09.07.11
The California Senate has approved and sent to Governor Jerry Brown, Senate Bill 746, which would ban children under 18 from using indoor tanning beds.
Co-sponsored by AIM at Melanoma and the California Society of Dermatology & Dermatological Surgery, SB 746 would replace the current law, which requires 14-17 year olds to obtain parental permission to use a tanning bed. Currently, children under 14 are prohibited from using tanning beds.
According to AIM at Melanoma, an international foundation dedicated to melanoma research and patient advocacy, nearly 28 million individuals use tanning beds in the U.S. annually, of which 2.3 million are teens. Those who use tanning beds before the age of 20 double their risk of developing melanoma. Melanoma is the No. 1 cancer killer of young women between the ages of 25-30, and second only to breast cancer in women 30-34.

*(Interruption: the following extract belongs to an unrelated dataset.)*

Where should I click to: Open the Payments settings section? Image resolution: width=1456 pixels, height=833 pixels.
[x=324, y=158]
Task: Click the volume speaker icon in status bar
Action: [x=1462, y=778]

More than 8,000 new cases of melanoma were diagnosed in California in 2011.
Valerie Guild, president of AIM at Melanoma, urged Governor Brown to break new ground by signing SB 746 into law.
"It is highly disturbing that so many young women are being affected unnecessarily by this horrific disease," said Guild. "Governor Brown has a unique opportunity to blaze a trail by banning minors from using tanning beds. We want him to join us in the fight against this preventable killer.”
"Scientific research has shown conclusively that tanning beds cause skin cancer,” said Senator Ted Lieu, who backed the bill in the Senate. “The younger kids are when they start using tanning beds, the greater the cumulative damage to their skin and the more likely they are to die of skin cancer.”
If SB 746 is signed into law, it would take effect January 1, 2012 and make the Golden State the first in the nation with such a ban.